I thought i'd be ready for the moment when we came face to face. I was so angry and now, I feel nothing. I feel violated and used. I don't think I can trust anyone, not even myself.
"Hi." He said.
"Why?" I blurted out.
He smirked while running his fingers through his hair, "Uh that's a good question...One i'm still trying to figure out."
"I'm not mad just so you know, I was, but i'm not anymore, I honestly don't know why, but I know it wasn't really you that did this to me. I should be angry, but being mad at the world and everything else gets tiring. And what's the point anyways?"
"Look I understand if you don't ever want to see me again. To be honest I thought this was going to go a lot worse. I mean look what I did to you. I haven't been able to live with myself! For god's sake I even thought about ki-killing myself!"

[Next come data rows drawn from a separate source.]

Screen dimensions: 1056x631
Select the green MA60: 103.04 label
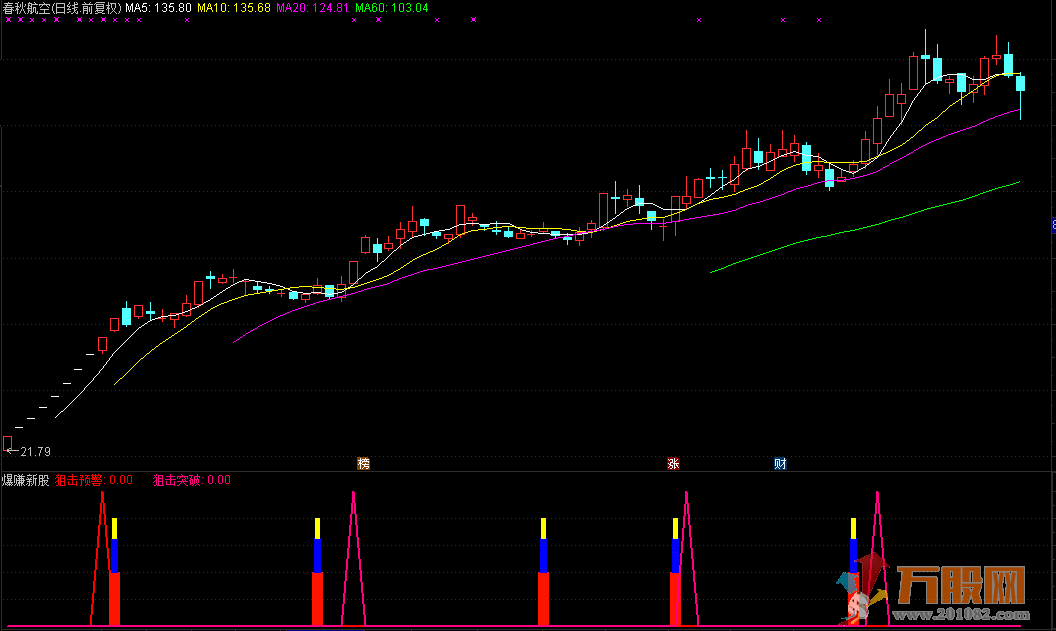click(x=392, y=7)
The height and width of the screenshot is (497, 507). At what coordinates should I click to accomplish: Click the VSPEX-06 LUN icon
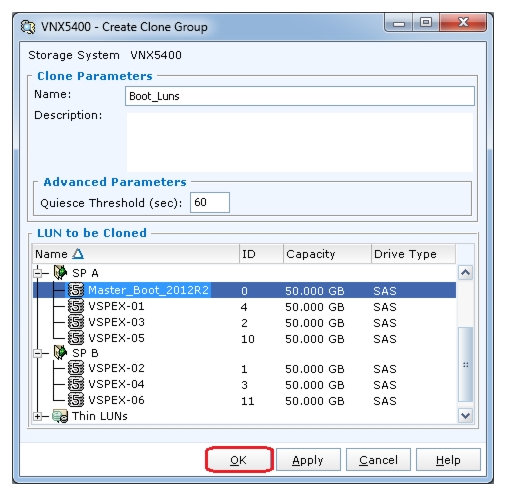click(x=76, y=400)
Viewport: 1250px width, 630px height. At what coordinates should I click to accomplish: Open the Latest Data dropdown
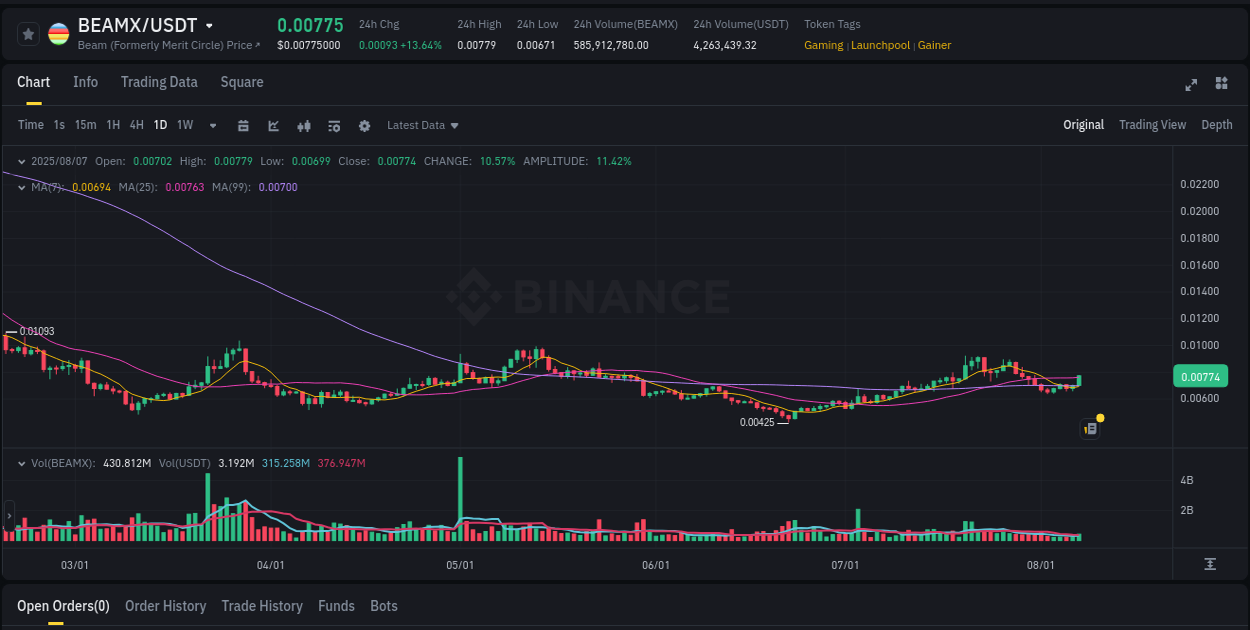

He burst into tears and sunk to the floor, his head in between his knees. I know he didn't mean to do this to me, but he still could've stopped. Instead he went on and on, one kick, one hit after another.
I took out the IV in my arm, and slowly got out of the bed. It was the first time since the incident that I physically moved around. It was the first time that I saw him. I made my way towards him and I sat down. I gave him a hug and I didn't let go. The truth is I didn't want to let go.
The things he did will never be forgotten, and I know that one day I will completely forgive him. But I can't just shut him out, not right now. He needs me and I need him. I'm not willing to give up just yet. Maybe i'm crazy. I don't know if he will ever do this to me again, but sometimes you just have to be willing enough to take a risk. He may have put me through hell and may have almost killed me, but I still love him. I now know what I want, and that's Luke.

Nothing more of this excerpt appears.